Exiger de ces entreprises qu’elles « livrent les codes » est donc un non-sens absolu. On ne peut exiger de qui que ce soit qu’il livre ce qu’il n’a pas !

Depuis le 5 juin 1991 – ça commence à faire un bail, non ? -, le chiffrement cryptographique est accessible à tous. Et depuis l’avènement des messageries cryptées de bout en bout sur les téléphones, « accessible à tous » est devenu « même à ta grand-mère, qui n’a même pas besoin de le savoir : ça marche tout seul ».

Alors, bien sûr, les services secrets peuvent tenter des « attaques par l’homme du milieu », cette technique qui consiste à se faire passer pour le destinataire et à, ensuite, réencoder le message pour le vrai destinataire… après l’avoir lu. Dans un film d’espionnage, c’est facile : un geek chevelu tapote négligemment sur son clavier de la main gauche pendant que, de sa main droite, il dévore une part de pizza… Dans la réalité, c’est quasiment toujours infaisable ; la facilité sans cesse accrue avec laquelle les utilisateurs peuvent échanger les « empreintes digitales de clefs » empêche ce type d’attaque.

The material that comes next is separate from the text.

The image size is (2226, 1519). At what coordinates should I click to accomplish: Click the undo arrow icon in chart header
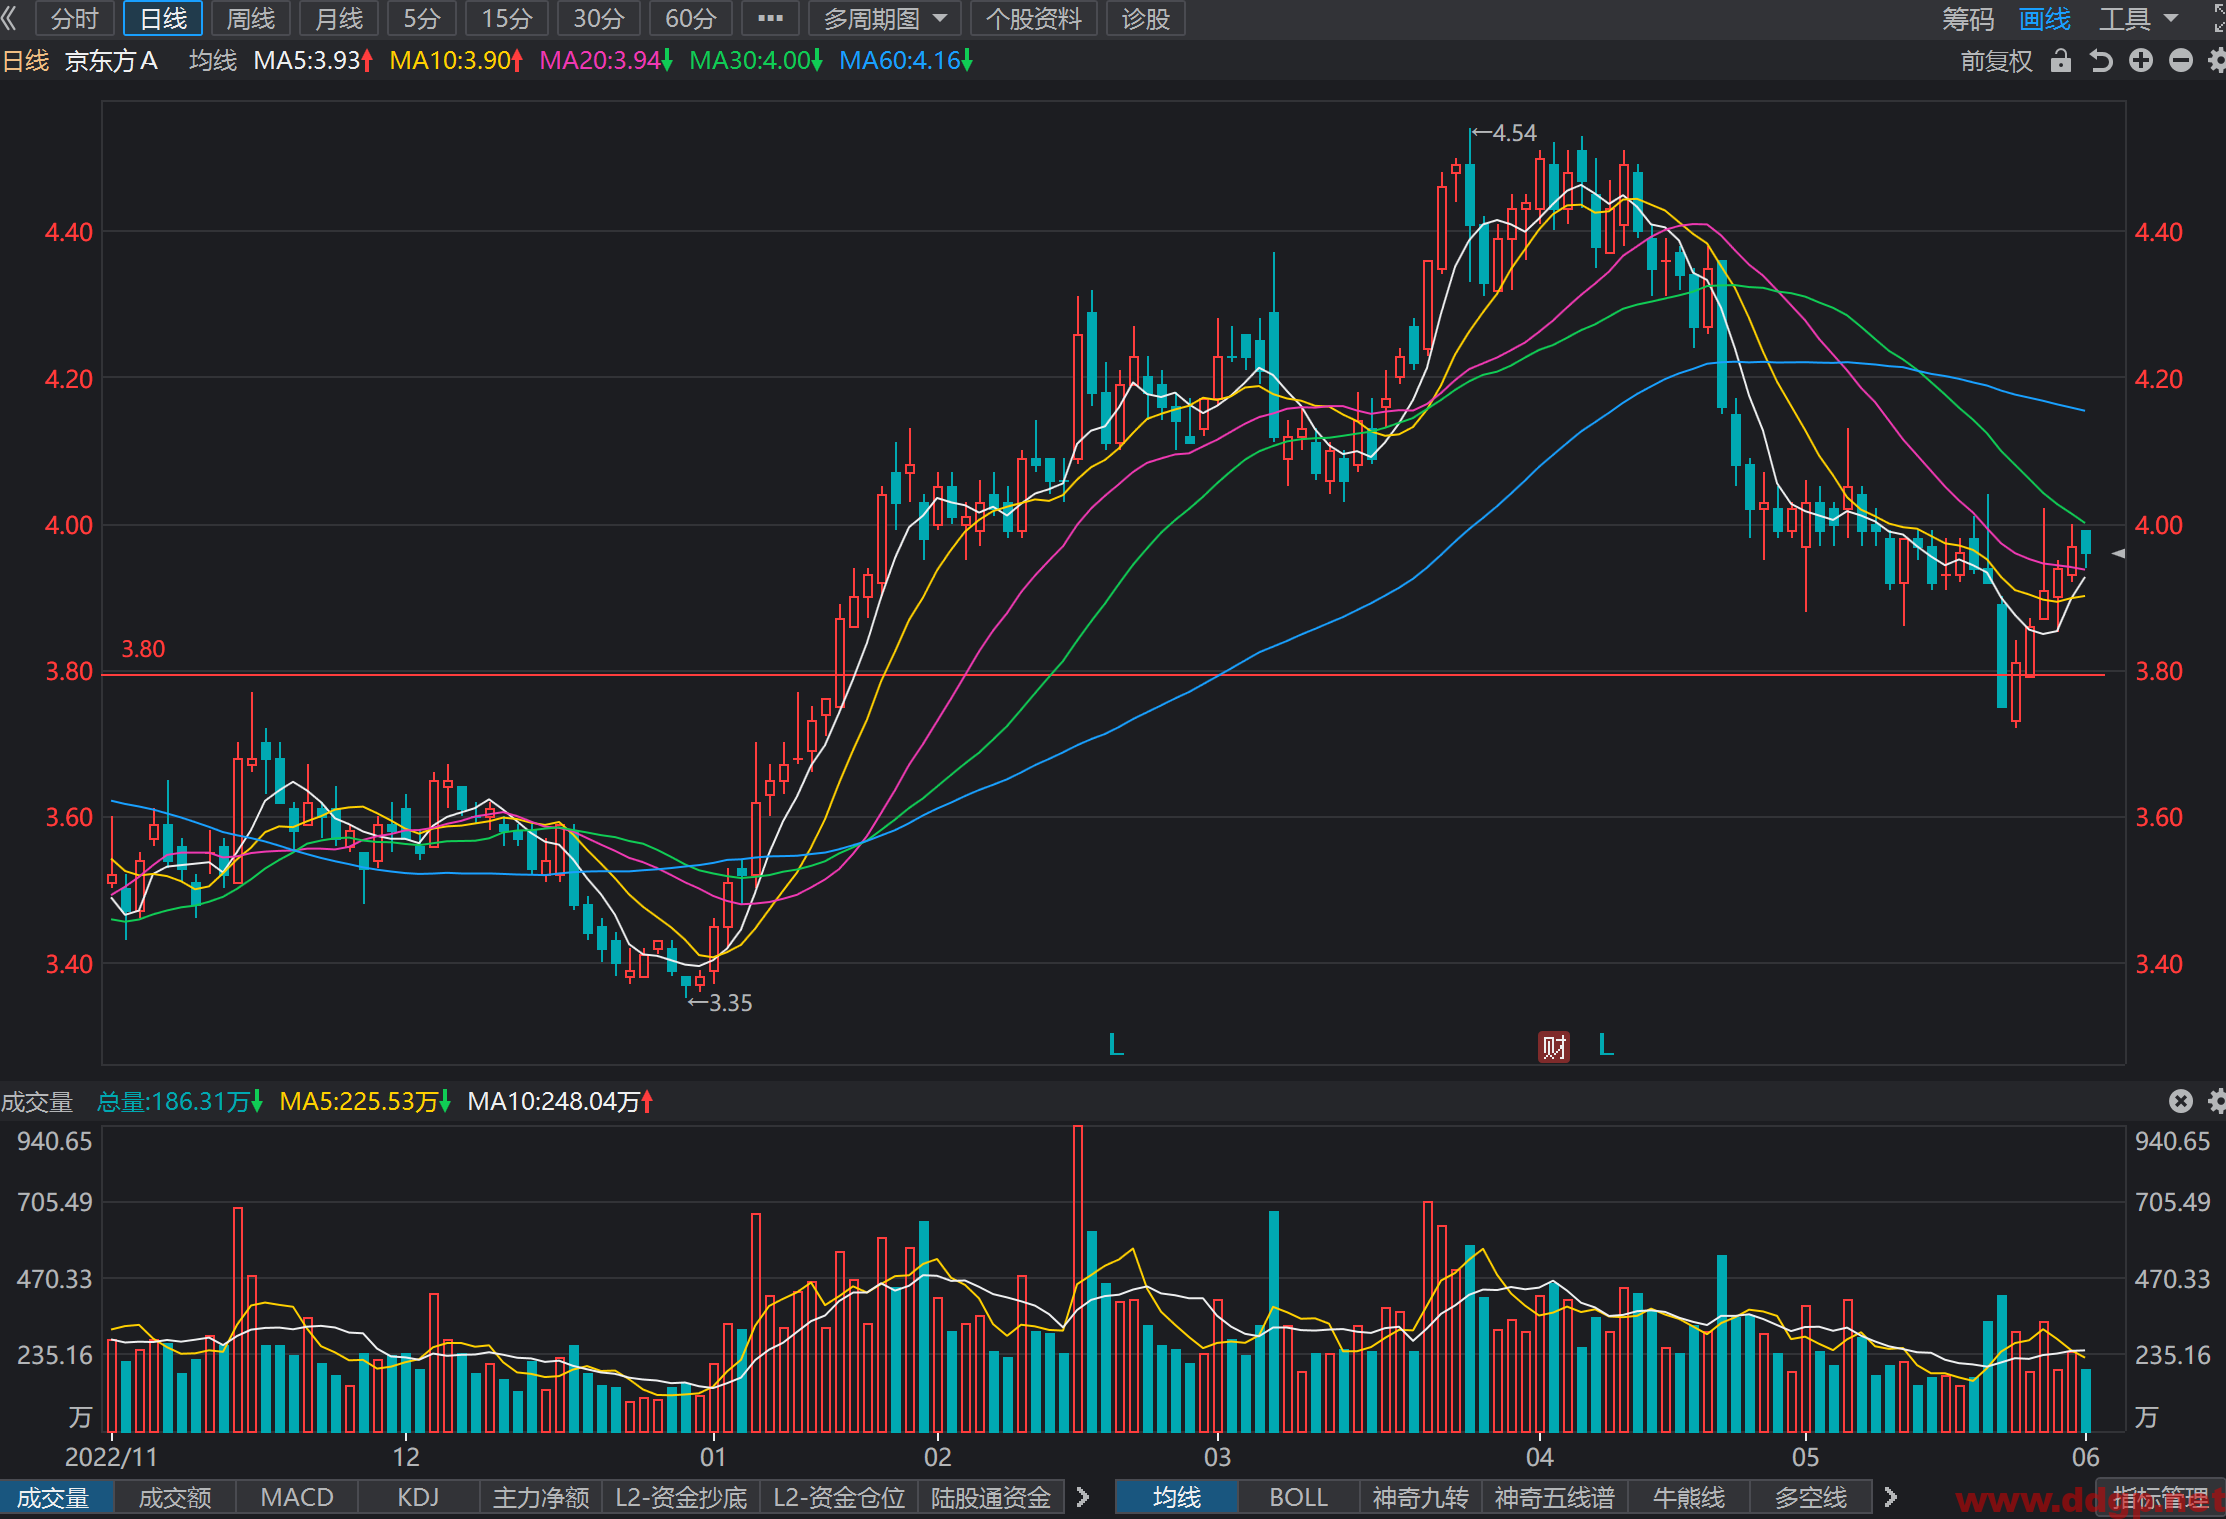pos(2101,61)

Alors, que veulent vraiment les politiques ? Interdire tout chiffrement ?

« Au début », c’était le cas. Lorsque les premiers logiciels de chiffrement accessibles au grand public furent publiés, leurs auteurs tombaient sous le coup des lois qui classaient ces outils dans les « armes de guerre ». Véridique.

C’était le cas en France. Philip Zimmermann lui-même eut quelques problèmes avec la justice, et une version de son génial PGP fut interdite à l’export hors des États-Unis.

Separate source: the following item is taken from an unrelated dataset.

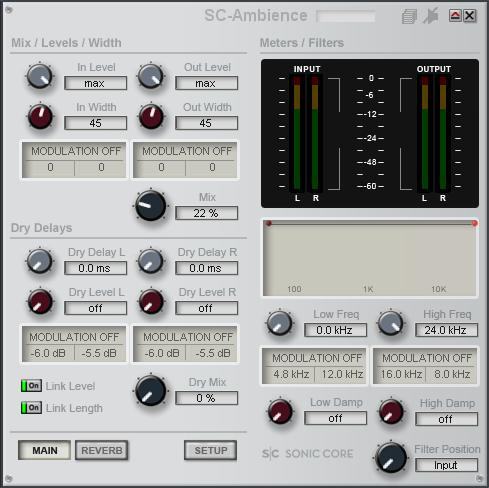Click the Low Freq knob

[x=279, y=323]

Mais tout cela a changé. Sans chiffrement, pas de possibilité d’acheter quoi que ce soit en ligne (les données bancaires…).

Interdire les messageries cryptées ? Cela n’a aucun sens non plus. Ils interdiront celles qui sont publiques, visibles, connues, et immédiatement la communauté des développeurs du monde entier en créera 100 nouvelles, distribuées seulement « sous le manteau numérique ». Et puis, interdire… dans quelle juridiction ? L’Internet… ça n’est « nulle part ».

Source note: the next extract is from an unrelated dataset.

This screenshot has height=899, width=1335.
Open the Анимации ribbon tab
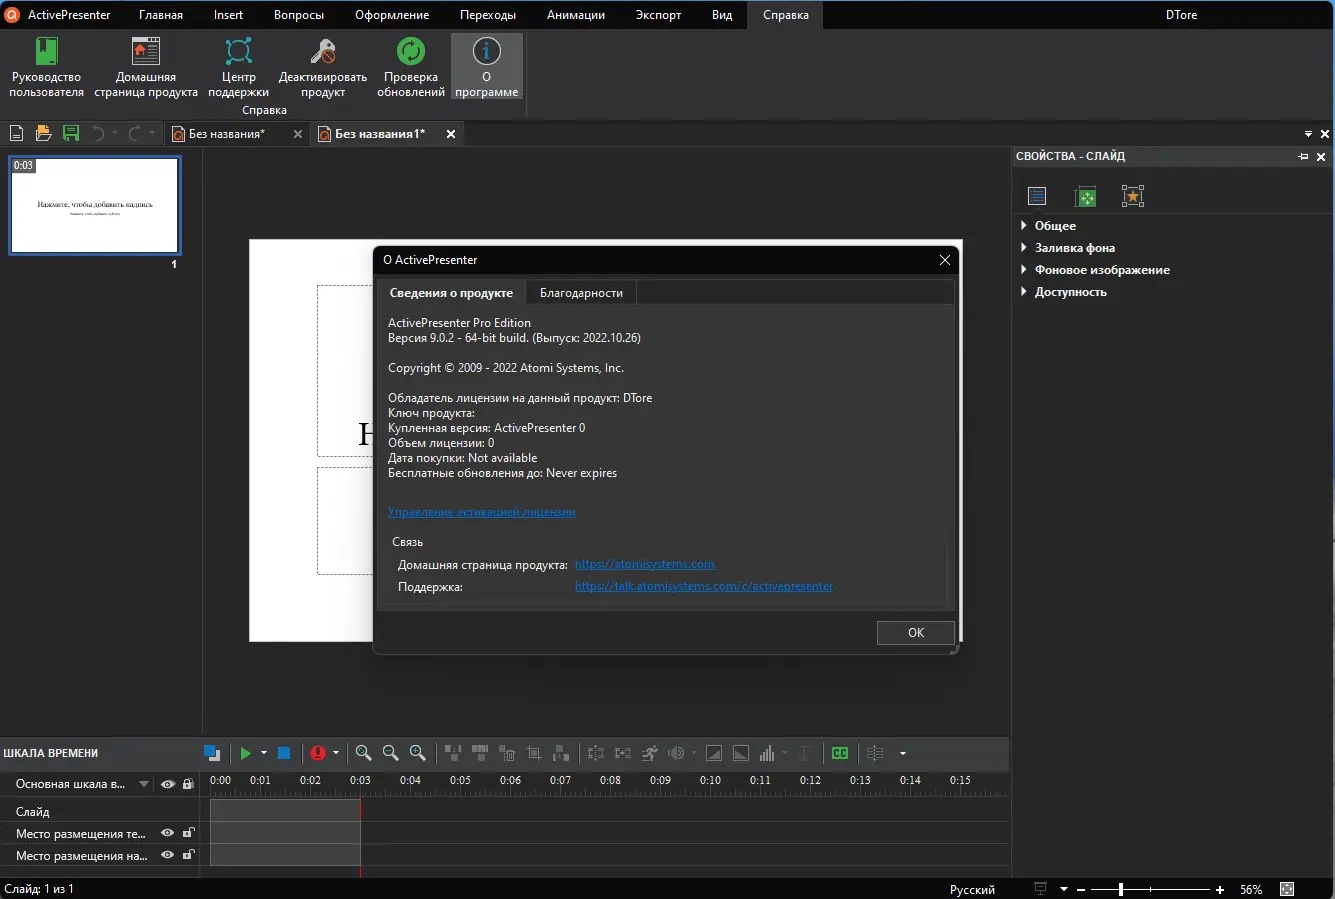576,15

Il va falloir qu’Emmanuel Macron et tous ses collègues commencent à comprendre quelques principes de base de la vie :

1. On ne revient pas en arrière sur une technologie qui a été inventée.

2. On n’interdit pas les voitures parce que certains s’en servent comme une arme. Idem pour la crypto.

3. Dans le dossier Islamisme, le courage serait de s’attaquer aux causes, et pas aux épiphénomènes.

On reparle du Coran ? Lui, au moins, n’est pas chiffré. Tout y est écrit en clair. Noir sur blanc. Et ça, ça fait vraiment frémir.